Copy the data below word for word, with no pictures in your answer.

☆ ☆ ☆

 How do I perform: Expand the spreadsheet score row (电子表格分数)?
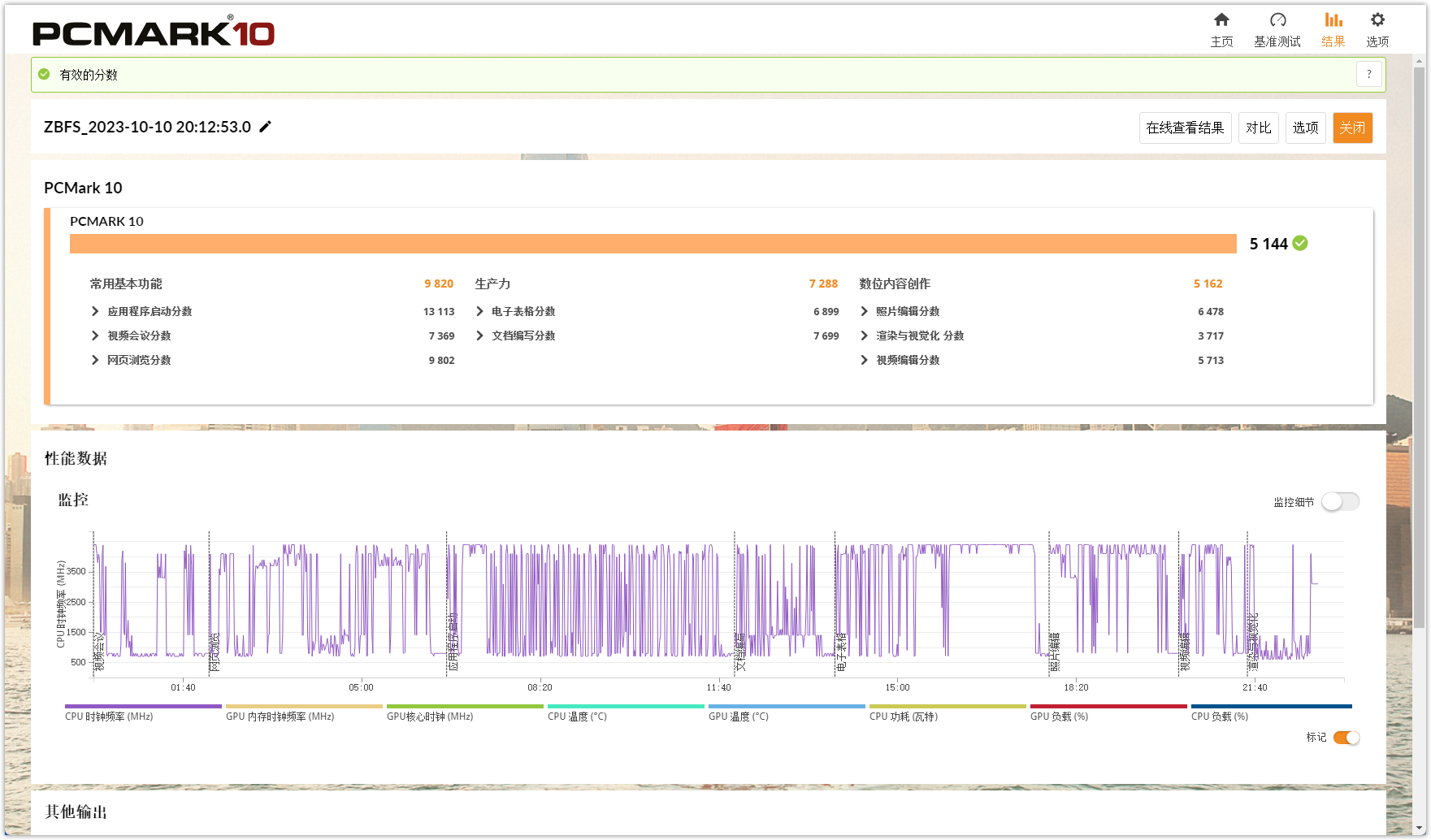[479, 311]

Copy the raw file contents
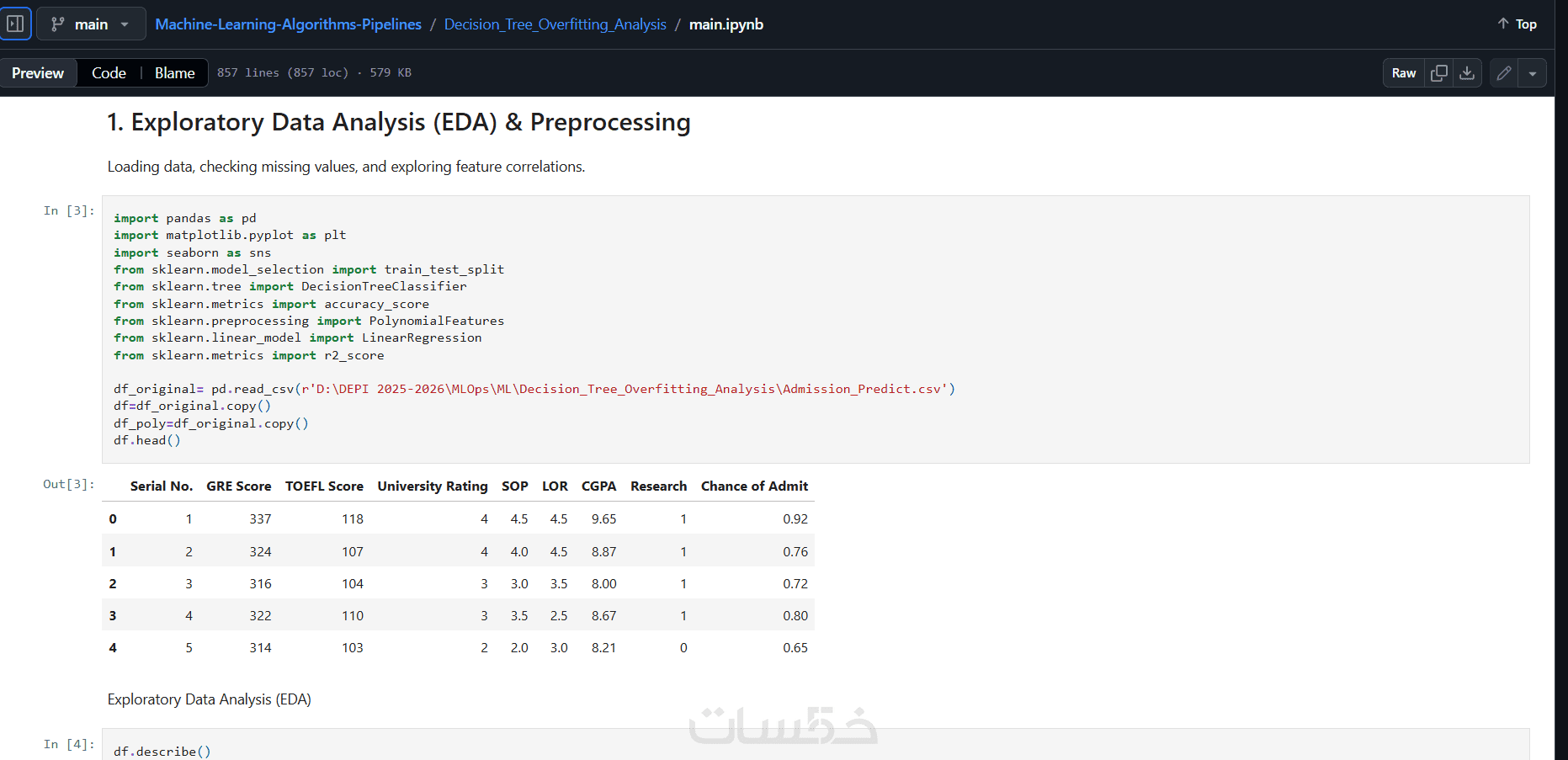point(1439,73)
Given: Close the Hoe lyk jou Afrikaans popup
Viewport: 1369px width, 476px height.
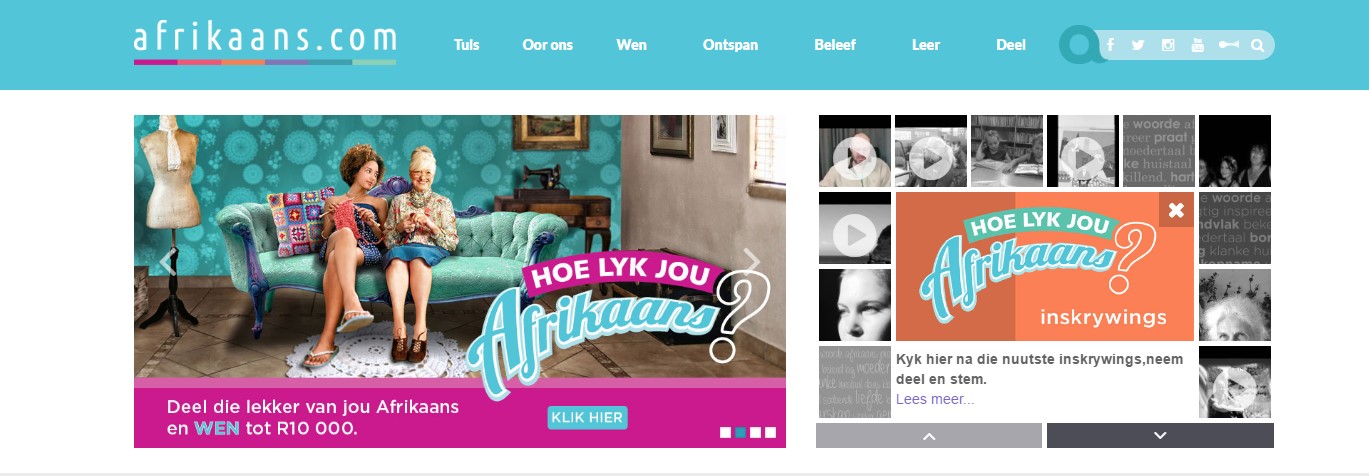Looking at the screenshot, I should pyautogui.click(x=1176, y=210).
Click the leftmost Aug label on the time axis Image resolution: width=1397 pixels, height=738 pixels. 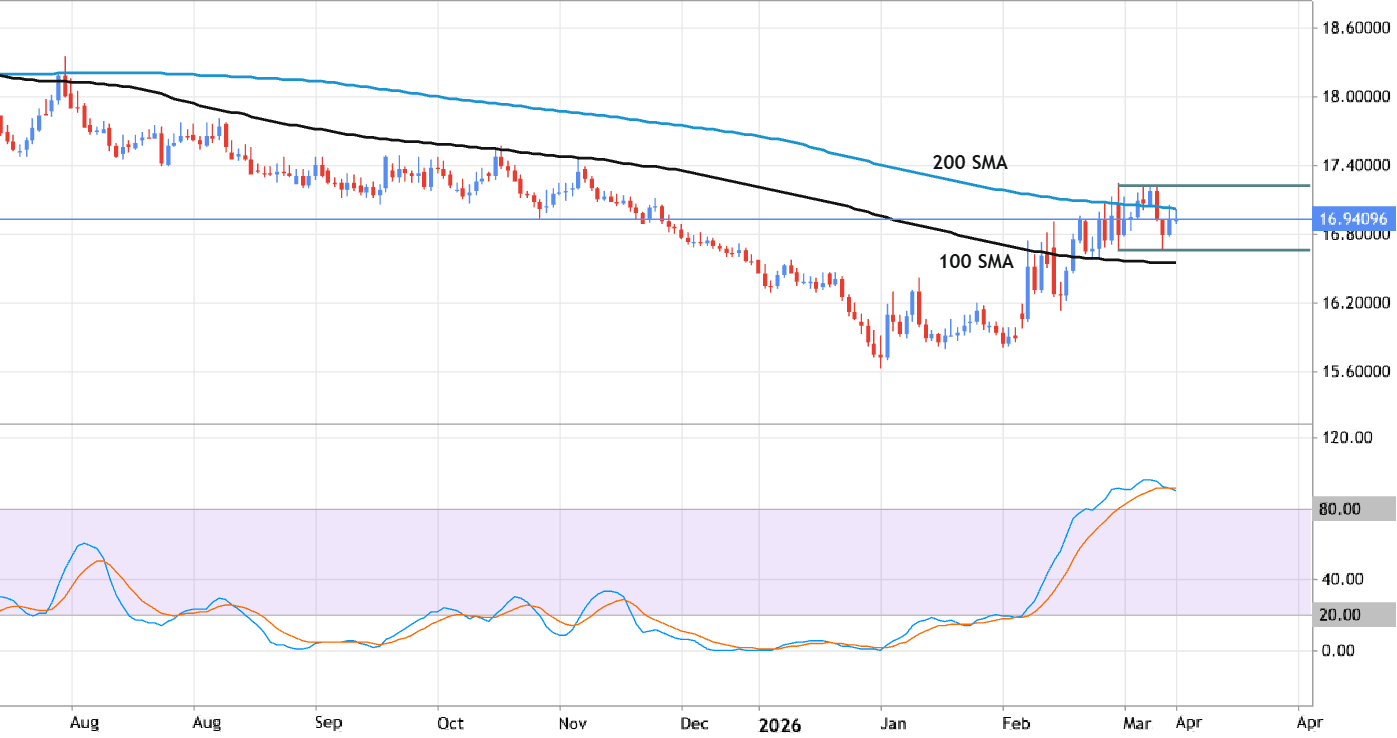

☆ ☆ ☆

**Solution to the exercise:**
 How do I perform: Expand the spreadsheet score row (电子表格分数)?
[479, 311]

Copy the raw file contents
point(1439,73)
Given: Close the Hoe lyk jou Afrikaans popup
Viewport: 1369px width, 476px height.
Looking at the screenshot, I should pyautogui.click(x=1176, y=210).
Click the leftmost Aug label on the time axis Image resolution: width=1397 pixels, height=738 pixels. 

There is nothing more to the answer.